# Standard Error - interpretation and relative standard error

#### DeanP

##### New Member
Hi,

I am unclear about how to interpret the Standard Error of the Mean (SEM) directly. For example, when a mean is reported as 5.00 + 0.50SEM, how do you directly relate the 0.50 to 5.00?

To help address this question I have written dot points about what I know about the SEM and interspersed 5 questions.

1) The standard deviation (SD) is a measure of dispersion around the mean
2) The SEM is the SD of the sampling distribution for the sample mean
3) The sampling distribution is derived from the means of an infinite number of samples from a statistical population and is normally distributed according to the Central Limit Theorem
4) In a normal distribution, 68.3% of (randomly selected) values fall within +1SD, 95.4% +2SD and 99.7% +3SD
5) The SEM decreases with increasing sample size

QUESTION 1: For a given statistical population being sampled, does the sampling distribution change with sample size? i.e. should point 3) be: "...derived from the means of an infinite number of samples of a given size from a statistical population..."?

Record extracts:
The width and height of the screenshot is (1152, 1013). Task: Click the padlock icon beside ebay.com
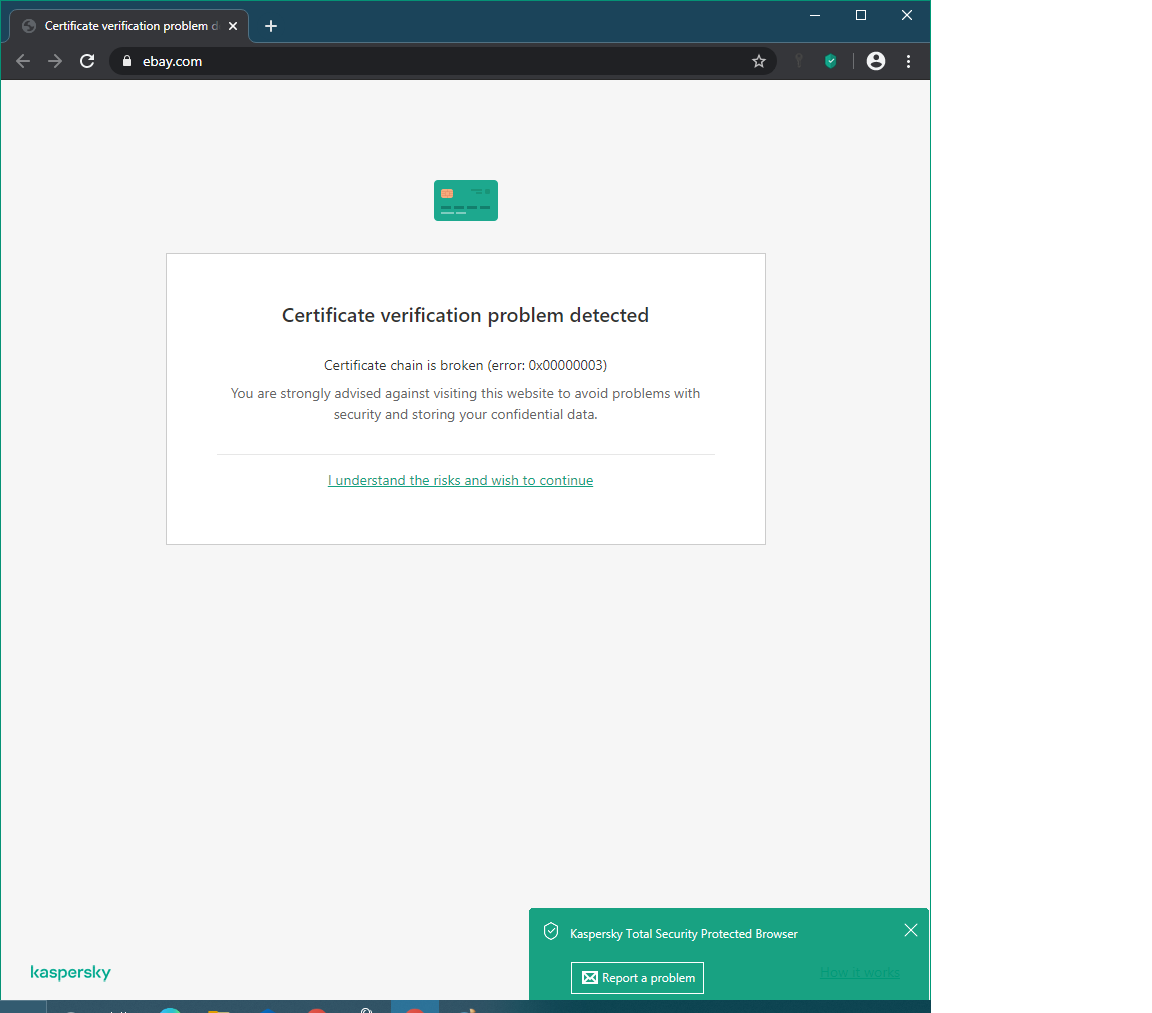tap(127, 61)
...
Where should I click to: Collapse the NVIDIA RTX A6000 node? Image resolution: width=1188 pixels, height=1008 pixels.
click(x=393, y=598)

What you will do:
1. Print the passage of the standard error post from "I am unclear" to "interspersed 5 questions.".
2. In one to three sentences, explain what the standard error post gives as the reason the sampling distribution of the sample mean is normally distributed.

Correct answers:
1.
I am unclear about how to interpret the Standard Error of the Mean (SEM) directly. For example, when a mean is reported as 5.00 + 0.50SEM, how do you directly relate the 0.50 to 5.00?

To help address this question I have written dot points about what I know about the SEM and interspersed 5 questions.

2. The post says the sampling distribution is built from the means of an infinite number of samples from a statistical population. It is normally distributed because of the Central Limit Theorem.